Part of the problem with shoveling is that the exertion involved is mostly stationary and relies heavily on the arms, which demands more from the heart than the legs. In fact, a lack of leg movement causes blood to pool in the lower limbs, keeping the heart from getting fresh oxygen. Since lifting heavy loads of snow also tends to make people hold their breath, they're more likely to have an increased heart rate and blood pressure as they work.

"You’re asking your heart to do a lot more work in conditions that are diminishing the heart’s ability to function at its best," Franklin said.

Studies on injuries related to shoveling snow show that people experience a range of issues that require medical treatment — most commonly muscle injuries and lower back pain. But cardiac injuries, when they occur, are often deadly.

In one study, the American Journal of Emergency Medicine looked at snow shoveling-related injuries in the U.S. between 1990-2006. An average of 11,500 people had medical emergencies each year, with heart-related visits to the hospital accounting for 6.7% of total cases. That group accounted for all of the 1,647 deaths in the study. Notably, about two-thirds of all medical emergencies happened among males, with adults over 55 making up 21.8% of the incidents studied.

Some people should avoid shoveling altogether, Franklin said. That includes people who have had bypass surgeries or coronary angioplasty. People who have had previous heart attacks or strokes also should avoid shoveling if possible.

Common signs and symptoms of a heart attack

People who are out shoveling should monitor how they feel and pay attention to possible signs of a heart attack.
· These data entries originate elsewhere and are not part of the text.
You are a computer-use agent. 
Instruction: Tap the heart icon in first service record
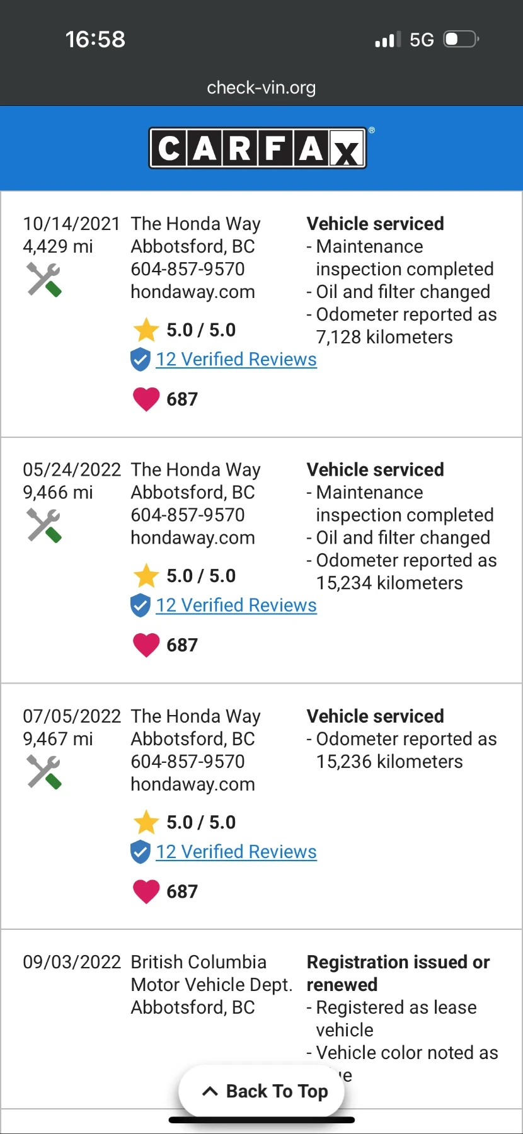(x=146, y=399)
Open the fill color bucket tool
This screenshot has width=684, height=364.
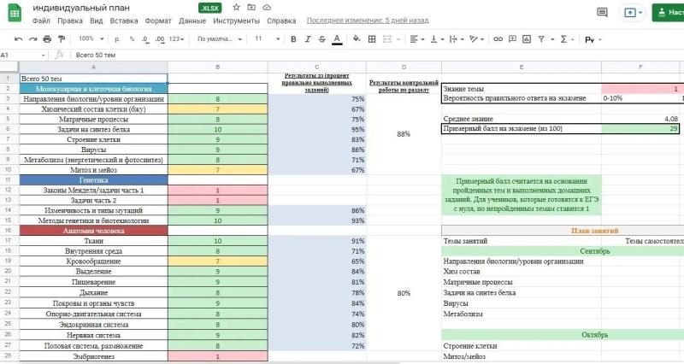click(x=357, y=38)
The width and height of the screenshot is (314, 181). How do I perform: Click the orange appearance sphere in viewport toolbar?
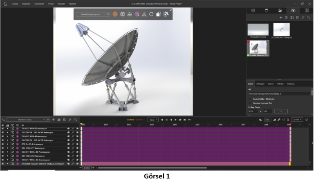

Pain or pressure in the chest and lightheadedness may be an indication that something is wrong. Heart palpitations or other heart rhythm irregularities also are concerning symptoms.

People who feel any of these symptoms while shoveling snow should stop immediately. If the symptoms don't go away shortly after stopping, it's best to call 911.

Other symptoms of a heart attack may include unusual shortness of breath, nausea, a sudden cold sweat and discomfort in parts of the upper body, including the neck, arms, back and jaw.

Anyone who witnesses a person collapse while shoveling snow should call for help and use hands-only CPR if the person is unresponsive and has no pulse.

Tips to protect the heart while shoveling

The American Heart Association recommends people use the following strategies to reduce the risk of having a heart attack while shoveling snow:

• If you have known or suspected heart disease or risk factors for heart disease, have someone else do your snow removal.

• If you must shovel snow, always start gradually and pace yourself. Make sure to wear layered clothing, wear a hat and gloves and cover your mouth and nose.

• When possible, push or sweep the snow away rather than lifting and throwing it, since this involves less exertion.

• Be mindful and use extra care when it's windy. Wind makes the temperature feel colder than it is, putting more strain on the body.

• Consider using an automated snow blower instead of shoveling. Research shows that using a snow blower raises the heart rate to around 120, compared to a heart rate of around 170 while shoveling.

Franklin reiterated that people who are at high risk should take extra care when shoveling snow.

"The impact is hardest on those people who are least fit," he said.